In the first quarter of fiscal 2016, ended June 30, 2015, total revenue was up 8 percent from Q1 fiscal 2015 to $3.68 million.  Net loss was 15 cents per share.  Product revenue climbed 37 percent, including a 122-percent jump for US product sales to $787,000, which put US sales back in front of sales to the rest of the world ($571,000).  In Mexico, Oculus’ largest market, product sales were ahead 43 percent to $1.6 million, even though negatively impacted by an unfavorable currency exchange.  This surge in sales in Mexico is attributable to Laboratorios Sanfer, a large distributor with channels throughout Latin America, acquiring More Pharma, Oculus’ previous distribution partner, in January 2015.  Given the considerably larger sales territory of Sanfer, the buyout should continue to grow Oculus’ footprint south of the U.S. border.

At the end of the first quarter, Oculus had $8.8 million in cash and cash equivalents and no material debt outstanding.

Looking to the second quarter of fiscal 2016, ended September 30, analysts are expecting similar figures to Q1.  Maxim is forecasting $3.602 million in revenue and a net loss of 8 cents per share.  Stonegate expects $3.767 million and a net loss of 14 cents per share.  Dividing the annual expectations of Dawson James puts Q2 revenue at $3.8 million and a net loss of 8 cents per share.  Yahoo Finance has the consensus at $3.69 million and a net loss of 11 cents per share.

In the same quarter of fiscal 2015, Oculus reported total revenue of $3.264 million and a net loss of 8 cents per share.  Therefore, analysts are expecting little quarter-over-quarter growth and 13 percent year-over-year revenue growth.  It is possible that Oculus will exceed the consensus revenue due to the expected continuing sales ramp of the dermatology business, as shown in the company’s posted investor presentation.

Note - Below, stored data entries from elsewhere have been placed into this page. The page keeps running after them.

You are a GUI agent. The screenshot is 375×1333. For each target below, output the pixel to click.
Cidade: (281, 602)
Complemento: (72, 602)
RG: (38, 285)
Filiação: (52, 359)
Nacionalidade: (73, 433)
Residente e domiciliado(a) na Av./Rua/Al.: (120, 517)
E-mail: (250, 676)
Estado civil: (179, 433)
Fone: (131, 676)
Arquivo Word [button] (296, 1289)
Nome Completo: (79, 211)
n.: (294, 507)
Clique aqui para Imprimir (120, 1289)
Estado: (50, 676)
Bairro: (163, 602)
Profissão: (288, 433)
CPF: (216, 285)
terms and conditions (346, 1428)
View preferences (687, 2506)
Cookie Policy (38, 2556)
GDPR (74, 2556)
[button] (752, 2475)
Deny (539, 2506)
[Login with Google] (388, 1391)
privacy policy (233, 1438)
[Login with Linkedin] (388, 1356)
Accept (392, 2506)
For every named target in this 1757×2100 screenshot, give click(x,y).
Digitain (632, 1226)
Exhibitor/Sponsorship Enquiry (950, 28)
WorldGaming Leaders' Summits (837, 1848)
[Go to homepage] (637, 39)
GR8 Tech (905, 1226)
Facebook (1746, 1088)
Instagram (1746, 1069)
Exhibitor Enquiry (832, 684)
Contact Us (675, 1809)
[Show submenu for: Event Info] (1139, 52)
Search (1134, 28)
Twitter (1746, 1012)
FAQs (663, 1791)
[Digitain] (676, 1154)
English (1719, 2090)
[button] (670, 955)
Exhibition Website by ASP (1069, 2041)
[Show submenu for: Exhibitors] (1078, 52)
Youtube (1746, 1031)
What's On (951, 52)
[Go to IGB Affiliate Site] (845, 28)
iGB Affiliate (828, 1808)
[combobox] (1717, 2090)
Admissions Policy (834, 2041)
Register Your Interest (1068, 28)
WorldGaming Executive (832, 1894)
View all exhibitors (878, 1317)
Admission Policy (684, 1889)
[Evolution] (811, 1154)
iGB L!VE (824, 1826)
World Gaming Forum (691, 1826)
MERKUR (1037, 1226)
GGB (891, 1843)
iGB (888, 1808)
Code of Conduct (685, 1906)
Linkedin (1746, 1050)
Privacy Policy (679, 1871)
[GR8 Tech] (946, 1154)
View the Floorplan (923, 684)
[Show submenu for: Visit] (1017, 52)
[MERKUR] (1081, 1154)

Oculus remains an underappreciated value play with valuation measures that trail industry peers in nearly every metric, including a market capitalization and enterprise value of about $20.7 million and approximately $11.3 million, respectively. If the company continues to show consistent growth quarter-over-quarter as well as in consecutive quarters, both the appreciation for and the value of the stock could be on the upswing.